Por otro lado, se vuelve fundamental apoyar la formación de mujeres en tecnología, especialmente en roles tomadores de decisión. Es así como Laboratoria ha lanzado Laboratoria Plus, una iniciativa que ofrece a mujeres cursos de liderazgo, espacios de conexión y mentorías personalizadas con una red de 50 fundadoras, CEOs y ejecutivas senior.

Desde la perspectiva del desarrollo de productos, Marquesani siempre busca crear equipos diversos para satisfacer las necesidades de los distintos clientes de Petz. Por su parte, Red Hat creó herramientas para detectar sesgos al momento de desarrollar algoritmos en su plataforma Red Hat OpenShifht AI, lo que “permite identificar cuando un modelo es malo o no está siendo justo en su toma de decisiones”, según Martínez.

Por último, Gomez Mont recomienda implementar prácticas industriales y corporativas inclusivas, como políticas de prevención de acoso laboral, licencia de maternidad, eliminación de la brecha salarial y programas de crecimiento en liderazgo.

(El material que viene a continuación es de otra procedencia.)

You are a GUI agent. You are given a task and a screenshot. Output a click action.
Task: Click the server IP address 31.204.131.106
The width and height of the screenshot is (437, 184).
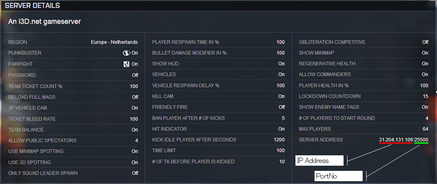tap(396, 140)
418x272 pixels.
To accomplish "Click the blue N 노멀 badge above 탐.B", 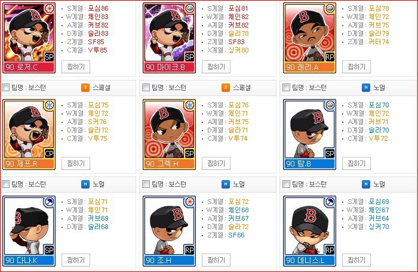I will 366,87.
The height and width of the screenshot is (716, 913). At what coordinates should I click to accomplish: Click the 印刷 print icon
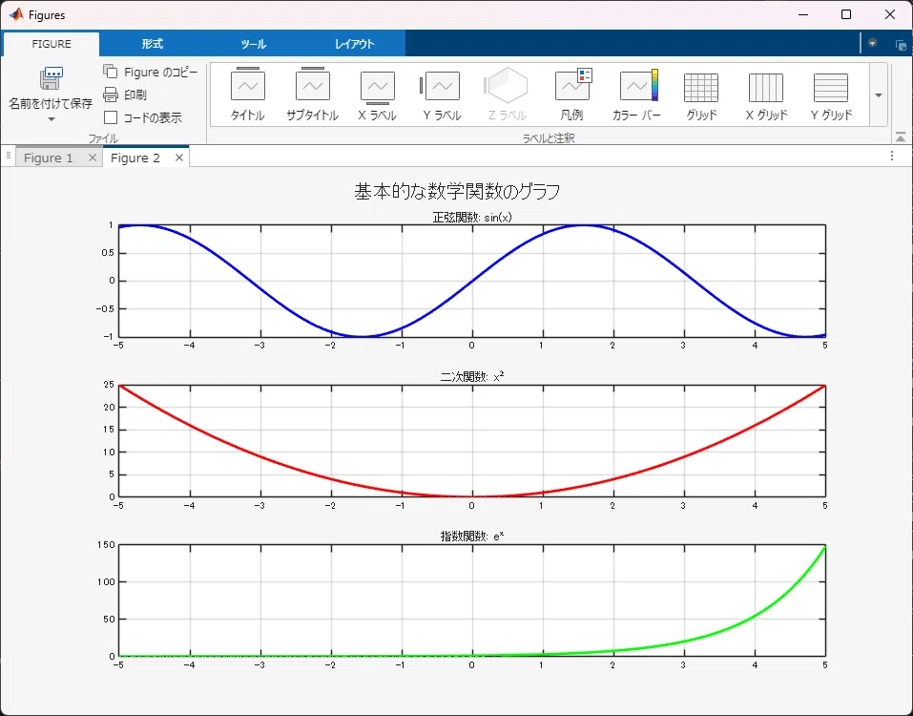(111, 95)
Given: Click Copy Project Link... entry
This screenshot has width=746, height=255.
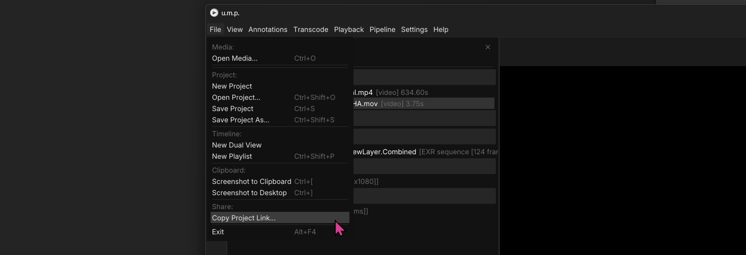Looking at the screenshot, I should pos(244,218).
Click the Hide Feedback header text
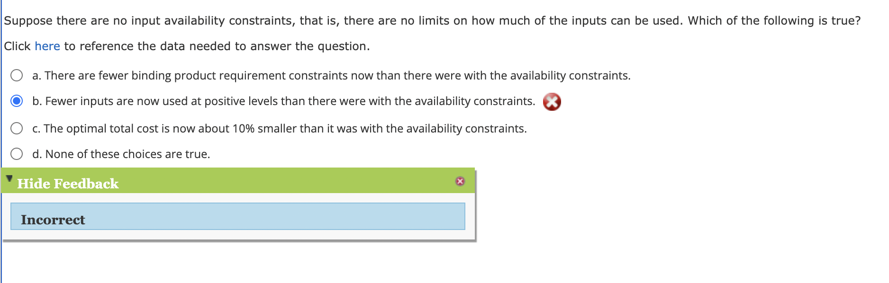Viewport: 889px width, 283px height. pos(68,184)
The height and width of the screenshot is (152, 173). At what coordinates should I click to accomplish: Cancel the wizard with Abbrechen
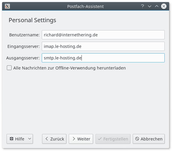click(x=149, y=139)
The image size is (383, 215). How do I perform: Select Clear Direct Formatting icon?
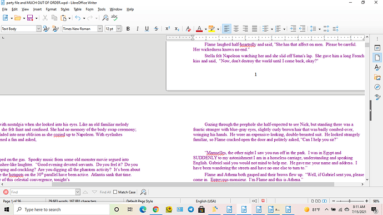click(x=188, y=29)
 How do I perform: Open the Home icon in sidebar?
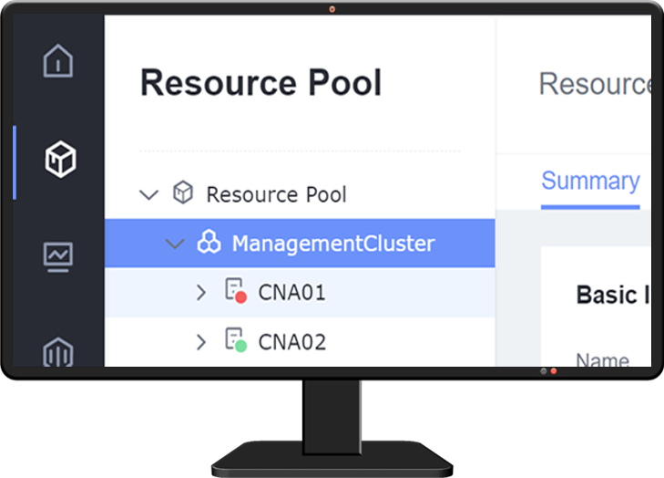58,60
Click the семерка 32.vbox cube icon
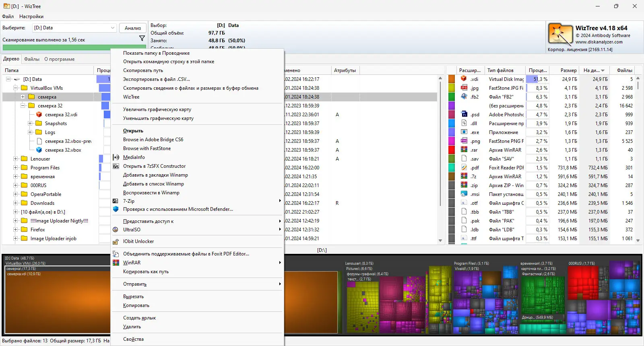The height and width of the screenshot is (346, 644). [x=39, y=150]
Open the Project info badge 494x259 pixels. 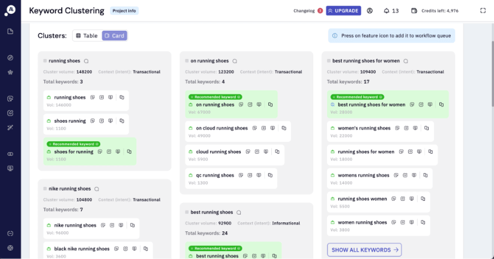(x=125, y=11)
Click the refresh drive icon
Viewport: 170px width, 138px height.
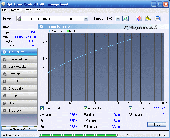coord(126,19)
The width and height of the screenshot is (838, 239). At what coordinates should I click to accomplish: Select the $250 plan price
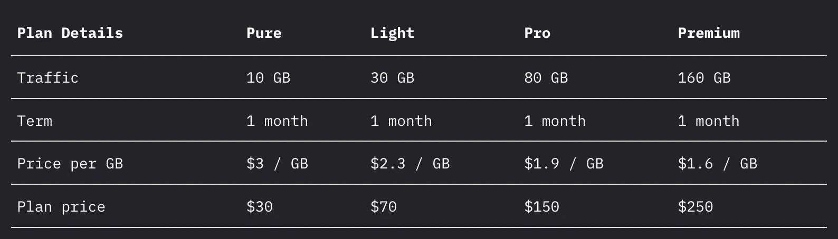tap(695, 207)
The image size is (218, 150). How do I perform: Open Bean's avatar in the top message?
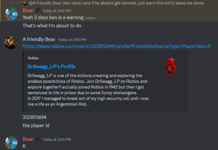coord(11,14)
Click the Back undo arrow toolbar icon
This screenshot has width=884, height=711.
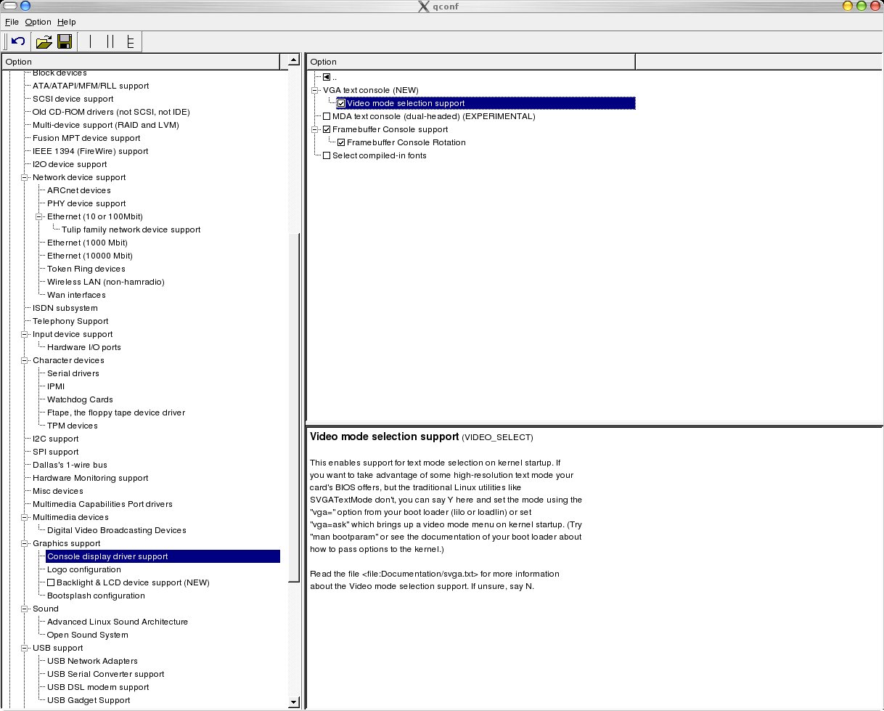pos(18,41)
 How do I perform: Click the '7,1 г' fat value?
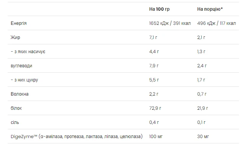(153, 37)
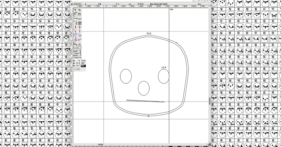Screen dimensions: 281x147
Task: Select the Knife cut tool
Action: click(x=76, y=18)
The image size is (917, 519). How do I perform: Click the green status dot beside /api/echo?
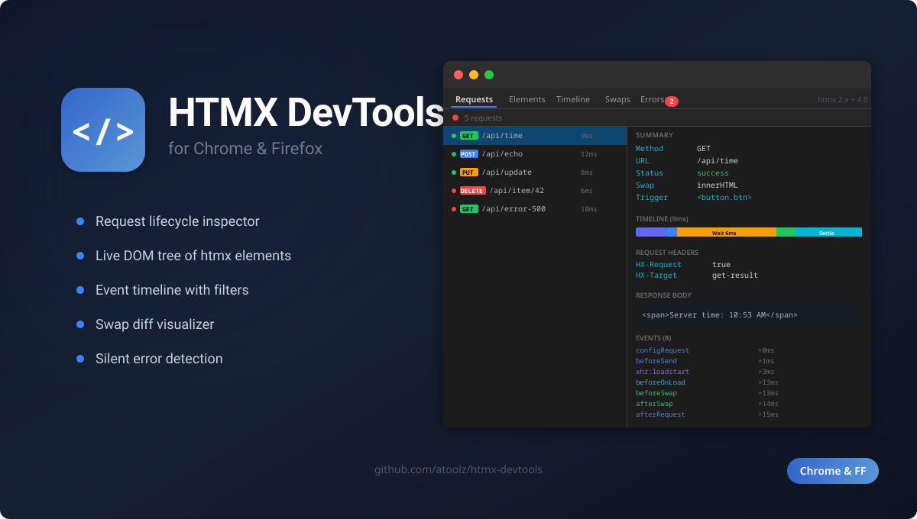point(455,153)
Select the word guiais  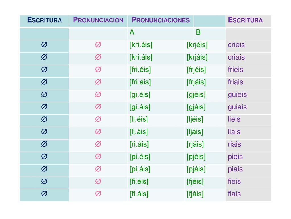pos(237,107)
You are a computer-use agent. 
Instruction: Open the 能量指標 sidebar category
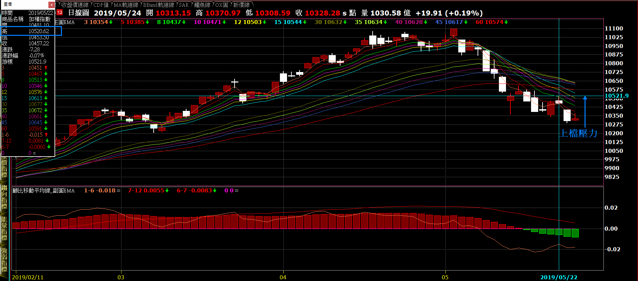tap(4, 228)
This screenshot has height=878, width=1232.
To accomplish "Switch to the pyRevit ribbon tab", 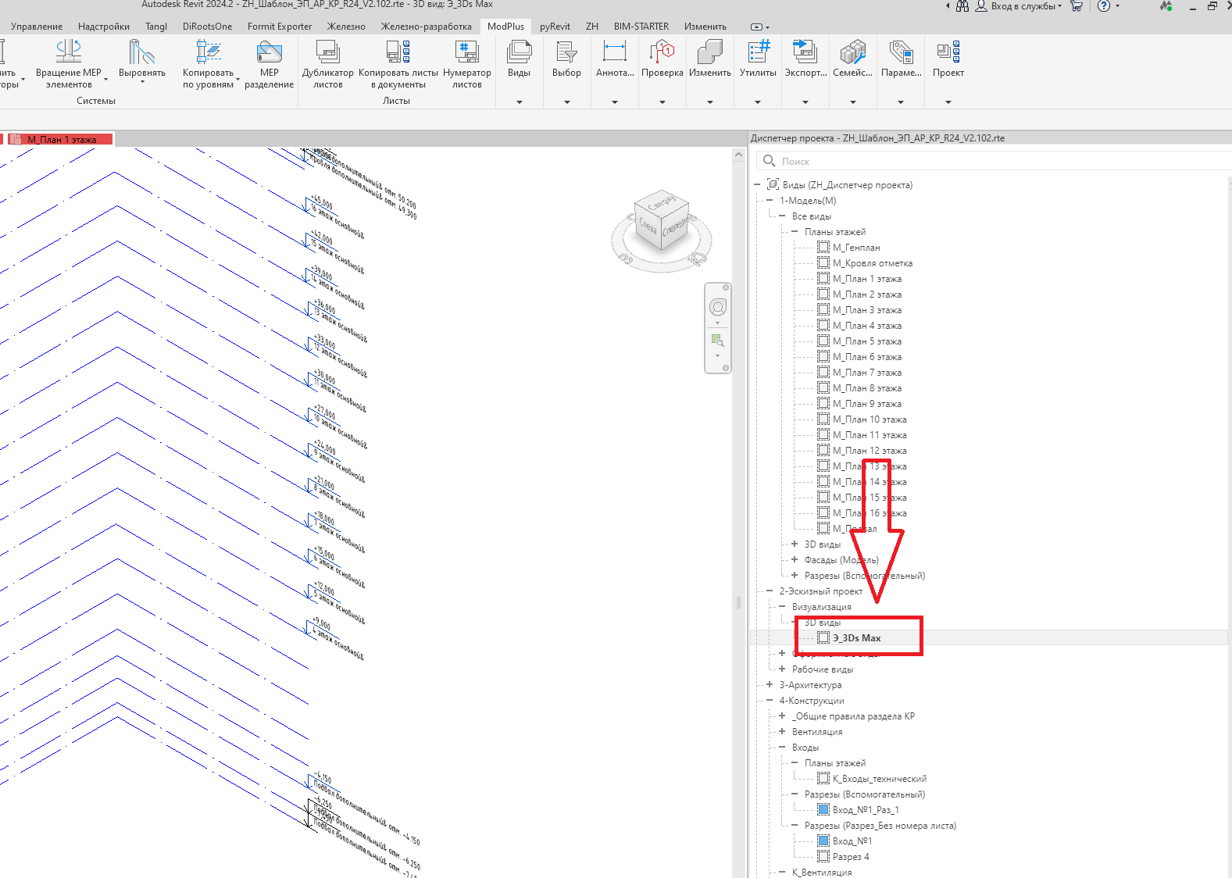I will point(555,27).
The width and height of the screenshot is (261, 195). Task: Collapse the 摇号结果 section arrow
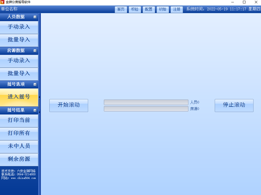coord(35,110)
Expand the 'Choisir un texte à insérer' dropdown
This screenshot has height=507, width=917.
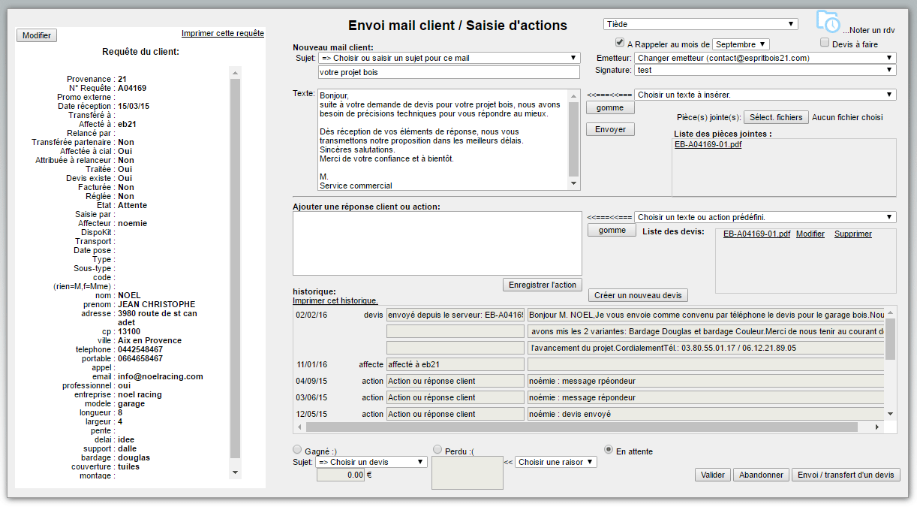(765, 95)
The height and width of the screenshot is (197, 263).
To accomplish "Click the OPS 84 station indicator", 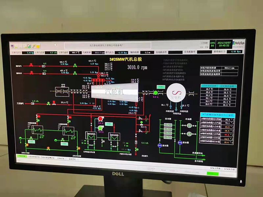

“No se trata solo tickear cuántas mujeres están trabajando contigo, sino revisar cuál es la cultura empresarial y qué políticas hay para incentivar la inclusión y respeto”, dice.

Diversidad en la IA y backlash

¿Qué sucede cuando un millón de seguidores de un club de fútbol X crean un algoritmo de IA generativa? “Si le preguntas cuál es el mejor club, te dirá que es, sin duda, el X”, dice Marquesani.

“Entonces, además de contar con tanto hombres como mujeres, es crítico tener un equipo diverso para aprovechar el máximo potencial de la IA”, explica la ejecutiva.

Sin embargo, cada vez surgen más protestas reaccionarias en contra de los esfuerzos por la diversidad e inclusión. Según estas voces, estas políticas van en contra de la meritocracia y afirman que no es el rol de la empresa hacer “activismo”.

Frente a esto, Mariana Costa sostiene que “los que ocupamos posiciones de liderazgo debemos mirar más allá de los fenómenos temporales. Debemos pensar a largo plazo y no dejarnos influenciar por el backlash de hoy”.

Para todas las entrevistadas, los problemas cada vez más complejos que está abordando la IA, como salud, educación y cambio climático, requieren una representación diversa de géneros, etnias, religiones, orientaciones sexuales, edades y territorios. Esta diversidad es fundamental para abordar los dilemas éticos, morales y valorativos que surgen en cada etapa del desarrollo de la IA.

De hecho, de acuerdo a Gartner, el 85% de los proyectos de IA fallan por sesgos de los datos, algoritmos o de los equipos responsables de gestionarlos. “En situaciones poco diversas, el algoritmo puede quedar loopeando en una sola idea, sin poder innovar o superar un problema de manera creativa”, explica Garnero.

“Si tenemos la voluntad, podemos hacer que la IA sea una fuente de bien en el mundo. Si mantenemos el status quo, replicaremos el mundo que tenemos hoy, que no es el que queremos para mañana”, concluye Costa.